> Description of the task
Convert the part of the listing that opens with the line containing "You are a computer-use agent. Viewport: 800px" and closes with the line containing "Action: [x=20, y=651]" into a JSON list of strings, with one string per line and blank lines omitted.

(Data records)

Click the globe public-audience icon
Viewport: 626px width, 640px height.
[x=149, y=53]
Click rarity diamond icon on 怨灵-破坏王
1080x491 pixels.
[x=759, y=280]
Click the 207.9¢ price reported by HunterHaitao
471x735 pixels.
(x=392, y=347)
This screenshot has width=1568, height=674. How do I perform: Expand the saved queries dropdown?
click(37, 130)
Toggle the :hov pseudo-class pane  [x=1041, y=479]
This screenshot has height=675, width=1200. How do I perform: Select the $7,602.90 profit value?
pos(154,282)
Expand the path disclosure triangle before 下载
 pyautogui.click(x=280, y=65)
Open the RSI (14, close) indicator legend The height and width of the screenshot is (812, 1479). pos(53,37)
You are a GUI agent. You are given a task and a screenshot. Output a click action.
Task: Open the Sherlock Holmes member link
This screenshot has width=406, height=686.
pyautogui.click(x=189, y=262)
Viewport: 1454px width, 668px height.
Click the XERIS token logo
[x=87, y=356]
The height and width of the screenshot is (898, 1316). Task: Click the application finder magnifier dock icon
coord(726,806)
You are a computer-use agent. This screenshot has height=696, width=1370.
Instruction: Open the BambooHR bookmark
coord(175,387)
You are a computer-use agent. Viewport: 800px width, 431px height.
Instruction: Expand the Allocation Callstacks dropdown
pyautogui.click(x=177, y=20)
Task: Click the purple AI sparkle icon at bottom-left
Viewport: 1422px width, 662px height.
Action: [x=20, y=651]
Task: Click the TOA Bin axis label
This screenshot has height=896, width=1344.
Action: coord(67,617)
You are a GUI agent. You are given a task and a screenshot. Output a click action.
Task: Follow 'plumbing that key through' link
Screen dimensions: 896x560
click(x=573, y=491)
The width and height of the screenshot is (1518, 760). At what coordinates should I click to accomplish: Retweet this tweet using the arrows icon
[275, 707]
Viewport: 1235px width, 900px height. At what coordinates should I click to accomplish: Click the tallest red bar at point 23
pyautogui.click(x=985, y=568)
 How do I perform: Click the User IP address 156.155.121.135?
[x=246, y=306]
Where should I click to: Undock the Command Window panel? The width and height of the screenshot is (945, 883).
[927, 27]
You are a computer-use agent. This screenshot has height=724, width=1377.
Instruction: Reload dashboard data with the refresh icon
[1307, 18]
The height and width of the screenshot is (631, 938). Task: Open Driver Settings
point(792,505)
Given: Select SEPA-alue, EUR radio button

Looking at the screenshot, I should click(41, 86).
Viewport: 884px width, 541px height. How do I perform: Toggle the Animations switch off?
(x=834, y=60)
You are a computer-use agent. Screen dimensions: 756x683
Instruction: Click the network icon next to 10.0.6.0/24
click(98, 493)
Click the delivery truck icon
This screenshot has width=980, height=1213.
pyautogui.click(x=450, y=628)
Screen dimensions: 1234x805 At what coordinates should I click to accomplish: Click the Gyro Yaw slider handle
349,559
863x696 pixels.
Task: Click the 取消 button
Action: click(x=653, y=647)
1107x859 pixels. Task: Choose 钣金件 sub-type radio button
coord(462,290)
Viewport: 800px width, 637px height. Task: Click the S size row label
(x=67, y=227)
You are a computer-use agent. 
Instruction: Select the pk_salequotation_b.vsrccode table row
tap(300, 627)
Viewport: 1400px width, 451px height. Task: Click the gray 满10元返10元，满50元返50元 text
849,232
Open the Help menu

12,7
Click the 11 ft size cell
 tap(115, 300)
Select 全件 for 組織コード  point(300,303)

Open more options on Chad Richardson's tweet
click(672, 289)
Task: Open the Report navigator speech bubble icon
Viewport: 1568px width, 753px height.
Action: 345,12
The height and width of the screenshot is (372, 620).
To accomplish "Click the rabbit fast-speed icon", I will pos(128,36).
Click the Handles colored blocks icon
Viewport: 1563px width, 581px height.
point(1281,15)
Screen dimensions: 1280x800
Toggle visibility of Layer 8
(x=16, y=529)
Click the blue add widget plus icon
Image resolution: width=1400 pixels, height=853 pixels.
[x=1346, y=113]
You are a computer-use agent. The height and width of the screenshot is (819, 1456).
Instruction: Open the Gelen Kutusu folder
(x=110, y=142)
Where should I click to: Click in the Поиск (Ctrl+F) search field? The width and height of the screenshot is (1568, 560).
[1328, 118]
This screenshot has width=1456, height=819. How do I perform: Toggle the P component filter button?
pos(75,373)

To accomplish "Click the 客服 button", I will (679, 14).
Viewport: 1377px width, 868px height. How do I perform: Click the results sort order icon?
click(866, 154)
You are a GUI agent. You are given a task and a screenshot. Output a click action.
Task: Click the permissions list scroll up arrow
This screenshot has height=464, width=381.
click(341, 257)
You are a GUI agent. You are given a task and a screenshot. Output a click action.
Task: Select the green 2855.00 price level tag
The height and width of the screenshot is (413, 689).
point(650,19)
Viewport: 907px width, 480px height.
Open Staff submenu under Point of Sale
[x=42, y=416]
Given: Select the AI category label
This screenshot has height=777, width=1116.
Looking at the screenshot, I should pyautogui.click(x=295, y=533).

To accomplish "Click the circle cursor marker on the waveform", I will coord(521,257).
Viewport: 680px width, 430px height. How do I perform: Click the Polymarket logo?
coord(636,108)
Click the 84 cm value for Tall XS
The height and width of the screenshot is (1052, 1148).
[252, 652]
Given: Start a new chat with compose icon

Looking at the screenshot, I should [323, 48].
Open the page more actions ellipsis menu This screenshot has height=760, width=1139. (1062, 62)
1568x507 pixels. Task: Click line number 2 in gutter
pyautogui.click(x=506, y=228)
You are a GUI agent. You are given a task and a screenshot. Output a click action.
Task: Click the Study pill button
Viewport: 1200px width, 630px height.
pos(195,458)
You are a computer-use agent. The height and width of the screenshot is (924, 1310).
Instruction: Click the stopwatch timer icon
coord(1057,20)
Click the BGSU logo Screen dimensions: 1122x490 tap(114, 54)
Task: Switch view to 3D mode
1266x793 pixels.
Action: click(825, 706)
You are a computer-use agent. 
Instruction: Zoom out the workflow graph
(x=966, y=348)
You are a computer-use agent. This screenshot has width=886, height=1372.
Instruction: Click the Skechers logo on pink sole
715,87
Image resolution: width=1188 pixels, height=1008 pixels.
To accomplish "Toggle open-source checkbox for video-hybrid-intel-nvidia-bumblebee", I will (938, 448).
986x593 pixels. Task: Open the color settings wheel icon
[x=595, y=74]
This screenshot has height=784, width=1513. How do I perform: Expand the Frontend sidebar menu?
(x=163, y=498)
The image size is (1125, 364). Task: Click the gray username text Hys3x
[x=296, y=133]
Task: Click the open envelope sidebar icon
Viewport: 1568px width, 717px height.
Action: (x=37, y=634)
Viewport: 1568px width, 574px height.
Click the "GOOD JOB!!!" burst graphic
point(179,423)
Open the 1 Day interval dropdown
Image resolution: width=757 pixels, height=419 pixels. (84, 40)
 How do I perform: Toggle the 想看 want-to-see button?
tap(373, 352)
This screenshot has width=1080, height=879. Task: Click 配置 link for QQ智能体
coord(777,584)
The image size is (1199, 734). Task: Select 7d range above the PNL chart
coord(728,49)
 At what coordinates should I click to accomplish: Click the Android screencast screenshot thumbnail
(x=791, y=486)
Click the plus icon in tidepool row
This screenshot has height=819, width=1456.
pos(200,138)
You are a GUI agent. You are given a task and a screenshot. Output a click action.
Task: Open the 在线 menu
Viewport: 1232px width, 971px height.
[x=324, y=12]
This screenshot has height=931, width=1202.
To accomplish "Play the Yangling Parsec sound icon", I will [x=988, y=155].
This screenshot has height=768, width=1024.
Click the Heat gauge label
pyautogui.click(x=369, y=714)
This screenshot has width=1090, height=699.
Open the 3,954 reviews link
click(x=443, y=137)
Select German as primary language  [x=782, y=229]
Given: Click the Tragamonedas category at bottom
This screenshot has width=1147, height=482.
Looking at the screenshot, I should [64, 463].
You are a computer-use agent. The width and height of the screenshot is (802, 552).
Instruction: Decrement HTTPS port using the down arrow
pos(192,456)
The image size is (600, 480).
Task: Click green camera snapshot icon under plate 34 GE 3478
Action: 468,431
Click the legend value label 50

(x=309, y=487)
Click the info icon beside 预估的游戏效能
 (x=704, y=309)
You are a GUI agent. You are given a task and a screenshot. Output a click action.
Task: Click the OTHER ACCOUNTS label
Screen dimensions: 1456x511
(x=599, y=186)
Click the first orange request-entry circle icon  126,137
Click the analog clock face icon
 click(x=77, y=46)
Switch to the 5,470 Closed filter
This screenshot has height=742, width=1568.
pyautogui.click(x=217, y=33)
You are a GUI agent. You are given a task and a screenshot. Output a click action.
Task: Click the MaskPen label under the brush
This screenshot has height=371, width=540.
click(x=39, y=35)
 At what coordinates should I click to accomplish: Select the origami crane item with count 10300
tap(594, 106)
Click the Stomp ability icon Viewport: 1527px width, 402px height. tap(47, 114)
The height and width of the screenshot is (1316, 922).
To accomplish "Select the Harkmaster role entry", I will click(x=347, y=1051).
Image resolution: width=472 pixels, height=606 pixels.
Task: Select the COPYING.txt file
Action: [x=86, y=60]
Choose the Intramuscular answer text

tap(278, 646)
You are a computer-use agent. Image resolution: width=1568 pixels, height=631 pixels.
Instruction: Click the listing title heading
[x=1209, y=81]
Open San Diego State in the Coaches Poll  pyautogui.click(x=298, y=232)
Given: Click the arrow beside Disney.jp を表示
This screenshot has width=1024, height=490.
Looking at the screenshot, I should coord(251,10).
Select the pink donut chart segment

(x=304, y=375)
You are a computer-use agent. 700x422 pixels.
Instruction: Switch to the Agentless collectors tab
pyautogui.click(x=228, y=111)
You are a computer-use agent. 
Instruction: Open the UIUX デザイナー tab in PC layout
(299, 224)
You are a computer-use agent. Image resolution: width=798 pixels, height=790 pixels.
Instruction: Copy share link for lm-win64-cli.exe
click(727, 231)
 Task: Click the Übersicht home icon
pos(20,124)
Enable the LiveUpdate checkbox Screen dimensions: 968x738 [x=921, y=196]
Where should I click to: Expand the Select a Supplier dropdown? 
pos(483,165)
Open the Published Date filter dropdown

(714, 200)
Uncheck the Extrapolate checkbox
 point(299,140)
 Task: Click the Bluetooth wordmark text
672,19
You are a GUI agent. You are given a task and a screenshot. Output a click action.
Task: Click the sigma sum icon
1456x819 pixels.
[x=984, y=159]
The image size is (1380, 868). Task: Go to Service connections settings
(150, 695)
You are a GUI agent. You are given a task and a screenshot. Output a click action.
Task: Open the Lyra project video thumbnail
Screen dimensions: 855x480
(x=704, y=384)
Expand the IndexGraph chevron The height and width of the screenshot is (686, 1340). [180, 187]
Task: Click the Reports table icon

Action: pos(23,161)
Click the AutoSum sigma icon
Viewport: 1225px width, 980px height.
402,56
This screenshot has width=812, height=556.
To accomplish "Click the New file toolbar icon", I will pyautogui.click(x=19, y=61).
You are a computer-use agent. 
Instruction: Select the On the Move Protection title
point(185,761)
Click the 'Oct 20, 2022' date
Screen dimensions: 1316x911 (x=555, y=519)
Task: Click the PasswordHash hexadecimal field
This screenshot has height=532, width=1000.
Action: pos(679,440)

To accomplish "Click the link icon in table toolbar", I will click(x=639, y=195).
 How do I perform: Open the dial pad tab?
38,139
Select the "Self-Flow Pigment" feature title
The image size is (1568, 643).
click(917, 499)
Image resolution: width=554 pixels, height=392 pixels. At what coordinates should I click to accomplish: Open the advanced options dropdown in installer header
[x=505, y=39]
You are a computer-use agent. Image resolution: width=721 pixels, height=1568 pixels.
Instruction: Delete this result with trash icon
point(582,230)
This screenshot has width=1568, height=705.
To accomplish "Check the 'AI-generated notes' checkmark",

> Result for this task
[
  "You are a computer-use agent. Viewport: 800px width, 431px height.",
  "Instruction: Expand the Allocation Callstacks dropdown",
  "pyautogui.click(x=177, y=20)",
  "Task: Click the purple AI sparkle icon at bottom-left",
  "Viewport: 1422px width, 662px height.",
  "Action: [x=20, y=651]"
]